The three-way interactions between smoking, sarcopenia, and CES-D scores were statistically significant, suggesting potential effects of smoking on the sarcopenia-depression association. Results of stratification analyses indicated that associations between sarcopenia and rate of change in CES-D scores were stronger in nonsmokers than in smokers. The corresponding mechanisms have not been elucidated until now. This discrepancy by smoking status could be explained by the following. First, participants with past- and current-smoking status had a smaller sample size compared to nonsmokers, which might induce a poorer statistically power. Second, evidence from previous epidemiological studies has indicated that smoking is a risk factor for depression36,37. As a result, effects of sarcopenia on depression might be offset by the detrimental effects of smoking among smokers. Besides, it has been proposed that hormonal dysregulation in hypothalamic–pituitary–adrenal (HPA) axis is a risk factor shared by sarcopenia and depression30. Results of animal studies indicate that chronic nicotine exposure affects the secretion of cortisol and activity of HPA-related monoamine neurotransmitter system38. Studies focusing on the biological mechanisms were needed in the future. It can be hypothesized that smoking, which affects the hormonal dysregulation in HPA axis, may mask the effect of sarcopenia on depressive symptoms. Comparatively, quantitative data from the CES-D score are more sensitive as an indication of outcome and can swiftly show changes in outcome during follow-up than depressed symptoms, which are evaluated based on the scale.

This study has several advantages. First, the CHARLS study has a big sample size, covers a large area, has strong population representation, and has a high degree of confidence in inferring the features of the complete population from the sample information. Second, the study made full use of database information, not only for the long follow-up period of the longitudinal study, but also for the findings of both dichotomous indicators of depression status and quantitative indicators of CES-D scores. We found consistent results with different methods of data analyses suggesting that our findings were robust. In addition, this is the first study in Asia to examine the association between sarcopenia status and the rate of change in CES-D scores, and finds the important result that the effect of sarcopenia status on the rate of change in CES-D scores is predominantly in the nonsmoking population, providing new ideas for depression prevention and early intervention.
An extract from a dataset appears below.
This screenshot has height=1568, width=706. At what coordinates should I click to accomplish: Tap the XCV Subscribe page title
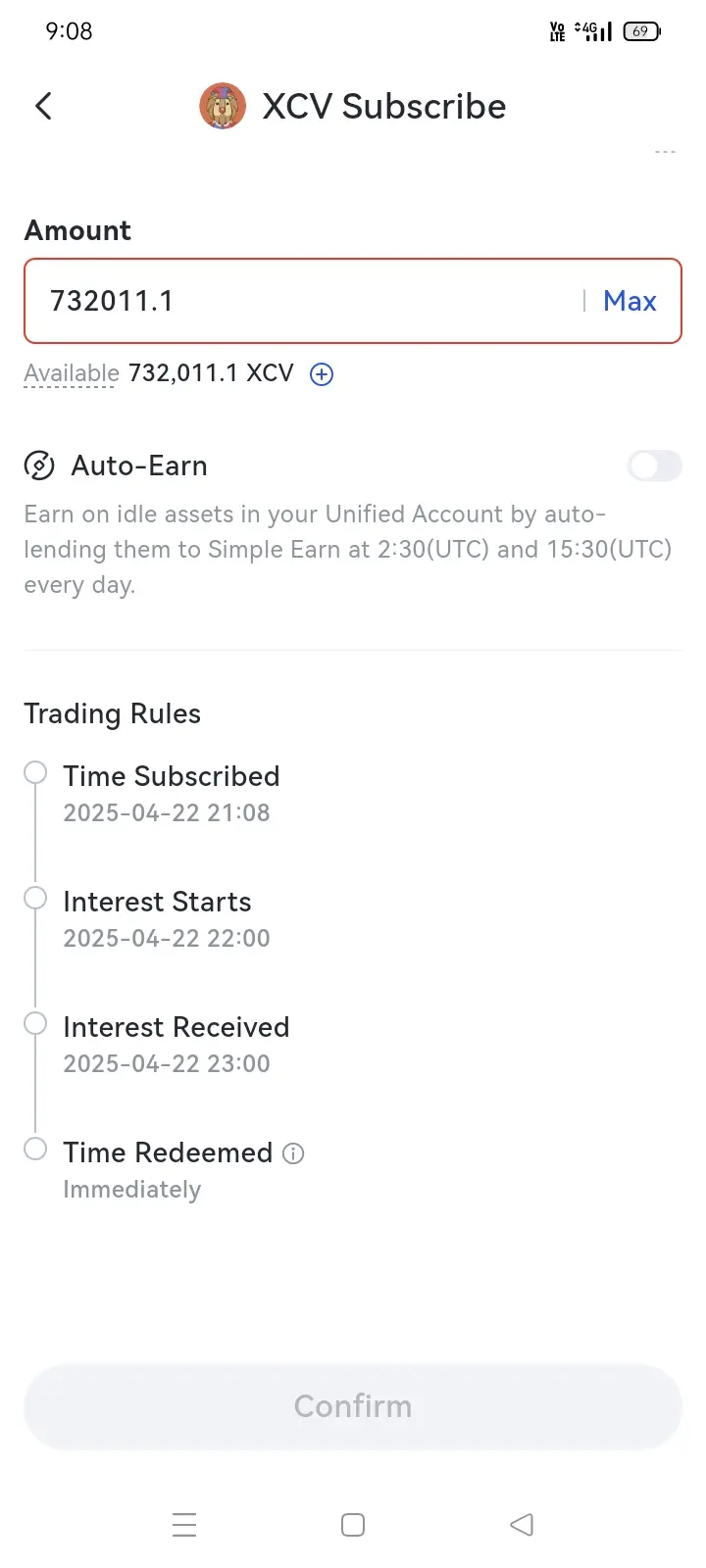384,106
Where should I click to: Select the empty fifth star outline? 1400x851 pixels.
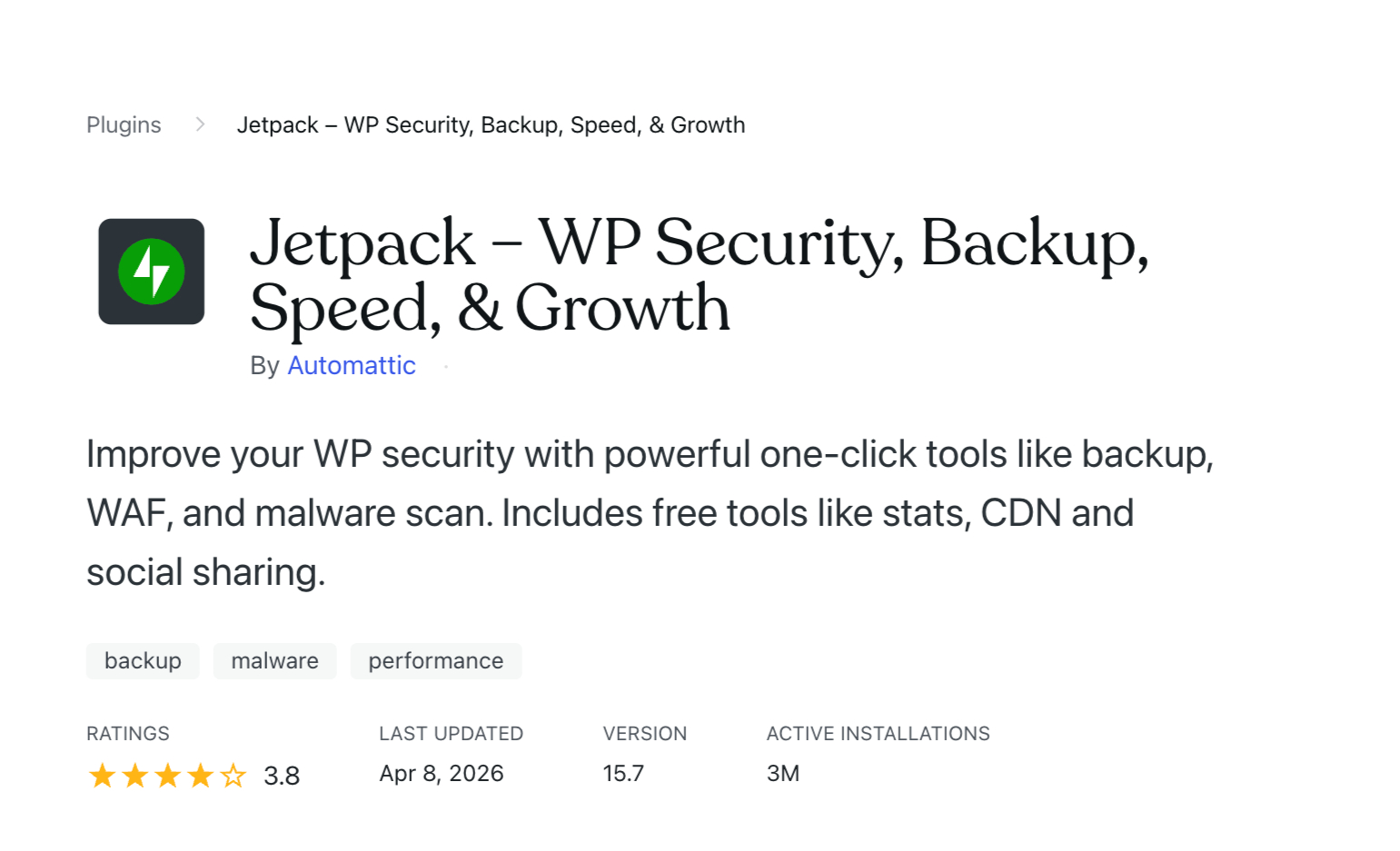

However, there are some limitations in this study. First, rather than 6 m as stated in AWGS2019 criteria, the distance measured by the CHARLS database to measure step speed is 2.5 m. The length of the walk during the gait speed test, however, had no influence on the recorded gait speed, according to a comprehensive review of 48 studies that evaluated gait speed in older adults39. Consequently, a 2.5 m walk would be suitable for measuring the walking speed of senior Chinese citizens. Second, the present study, while informative, omitted an examination of the relationship between alterations in sarcopenia status and the rate of change in CES-D scores and depressive symptoms throughout the follow-up period.

In conclusion, sarcopenia was associated with an accelerated rate of increase in CES-D scores among Chinese adults aged 45 years and older, especially for nonsmokers. Sarcopenia was also associated with increased risks of incident depression. Sarcopenia may be used as an early sign for the development of depression. Interventional studies are warranted to confirm our findings in the future.